[Exercise requirements]: Leaving the pictures aside, return all of the data below exactly.

[Data section]:
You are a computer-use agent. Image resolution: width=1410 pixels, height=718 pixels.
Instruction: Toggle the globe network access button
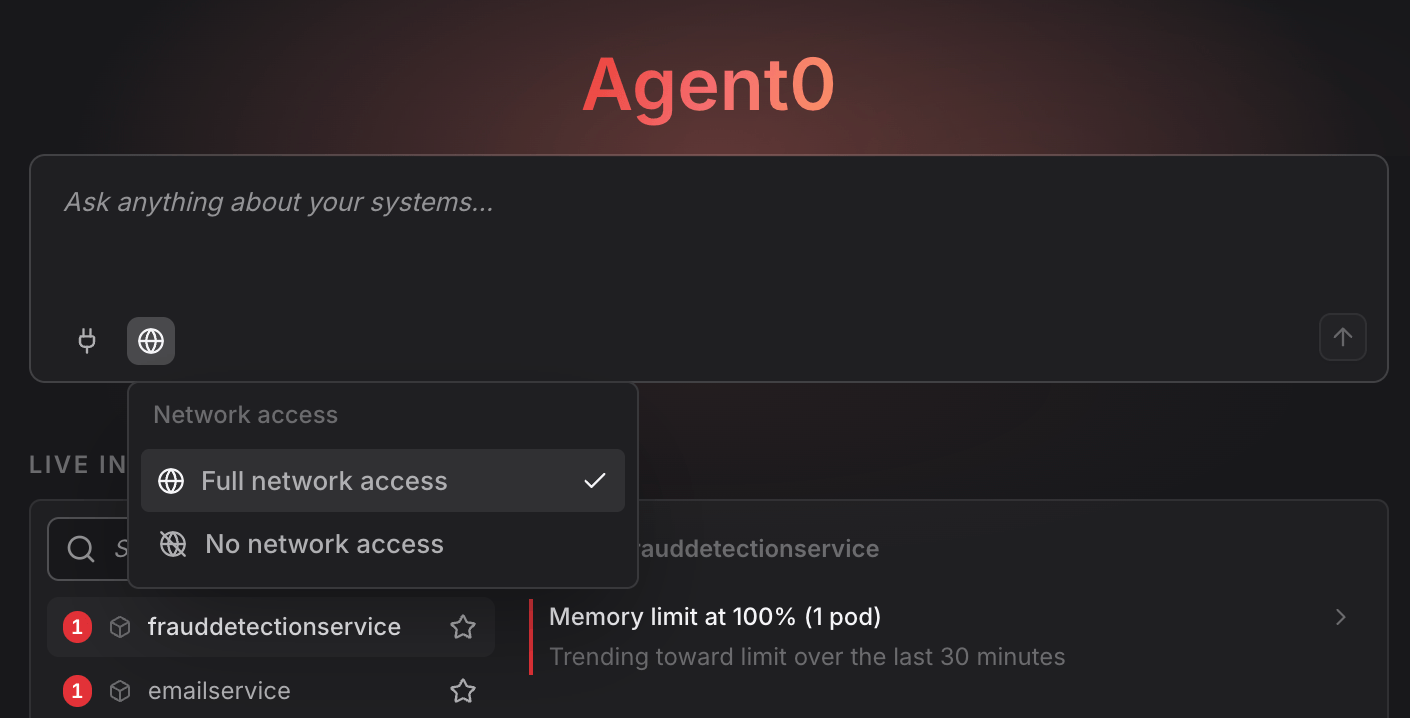pos(151,341)
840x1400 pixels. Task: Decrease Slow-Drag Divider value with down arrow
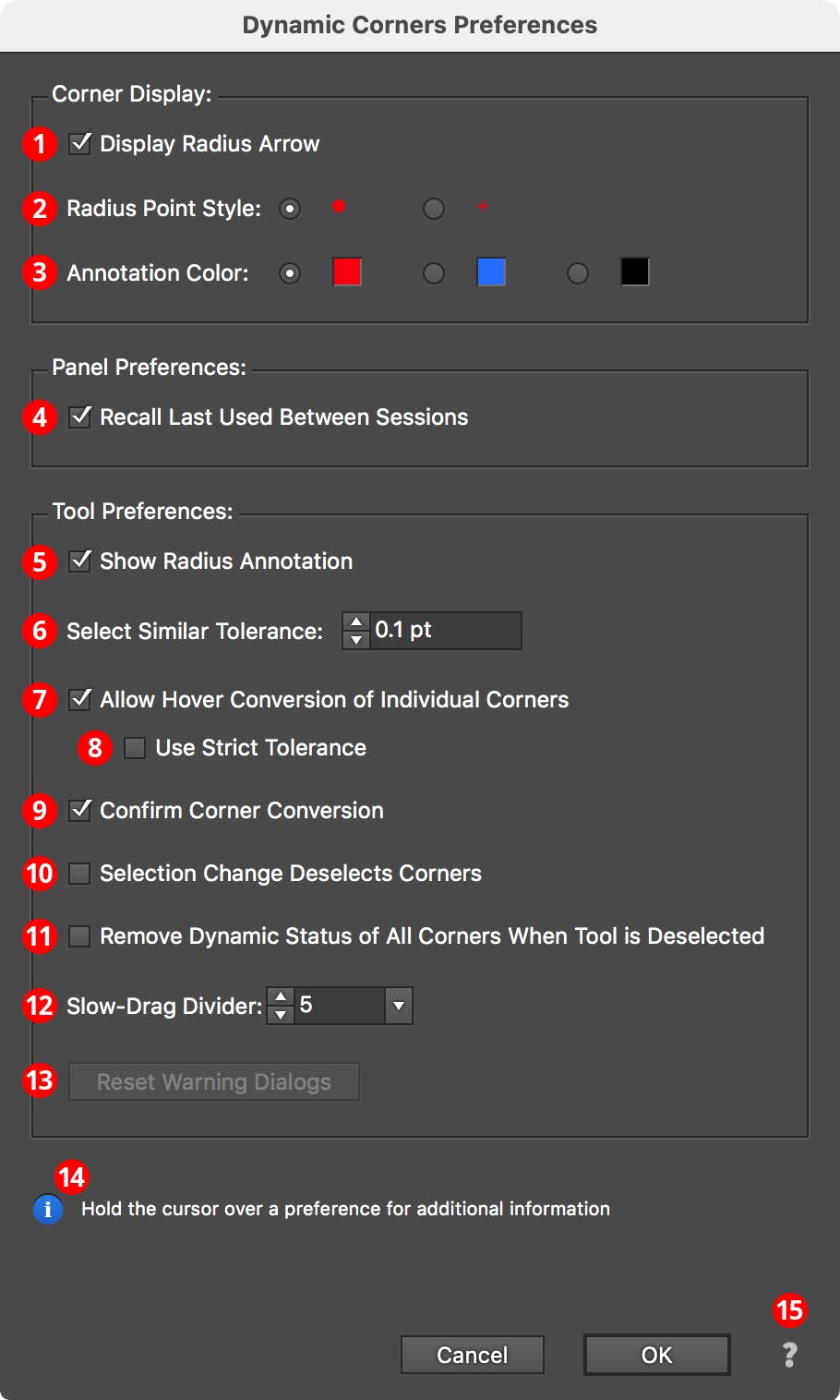pyautogui.click(x=279, y=1013)
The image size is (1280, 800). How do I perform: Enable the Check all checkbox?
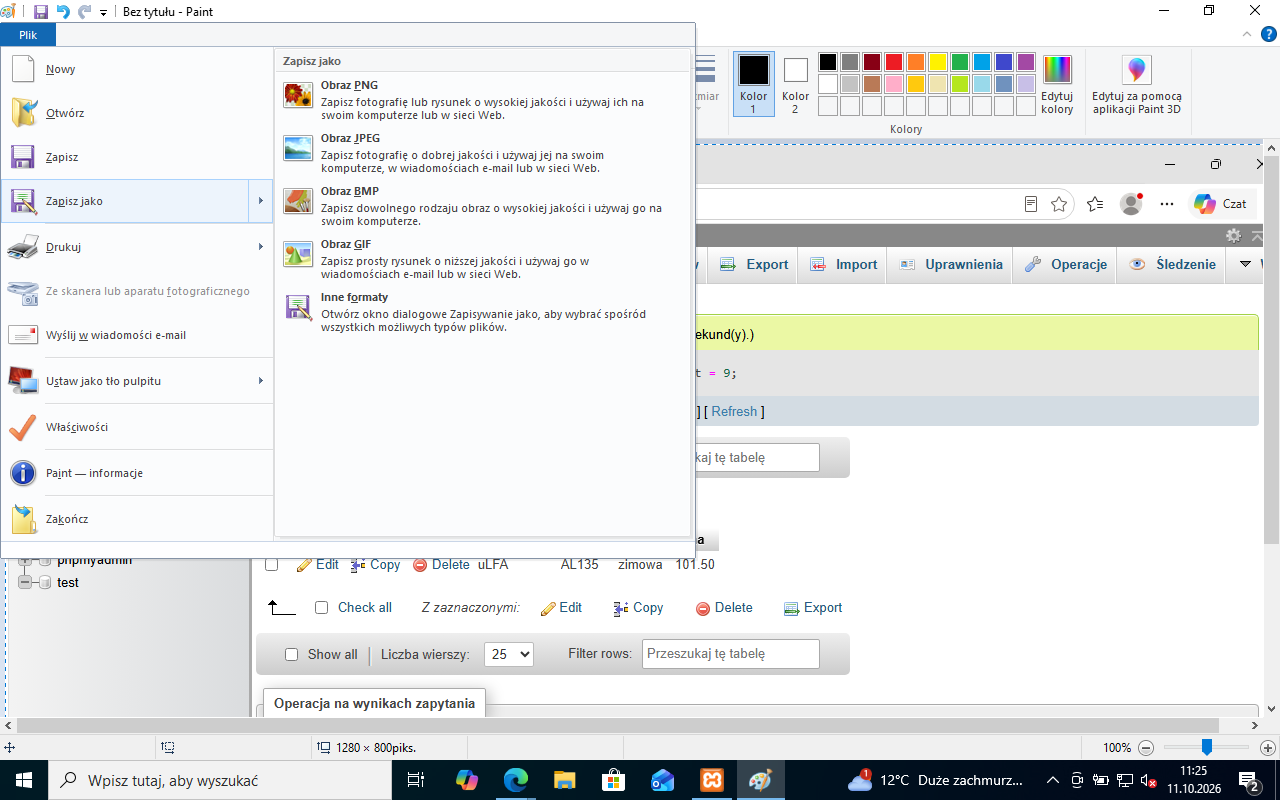pyautogui.click(x=321, y=607)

[Response below]:
You are a computer-use agent. Image resolution: width=1410 pixels, height=718 pixels.
Instruction: Toggle the globe network access button
pos(151,341)
840x1400 pixels. Task: Decrease Slow-Drag Divider value with down arrow
pyautogui.click(x=279, y=1013)
The image size is (1280, 800). How do I perform: Enable the Check all checkbox?
pyautogui.click(x=321, y=607)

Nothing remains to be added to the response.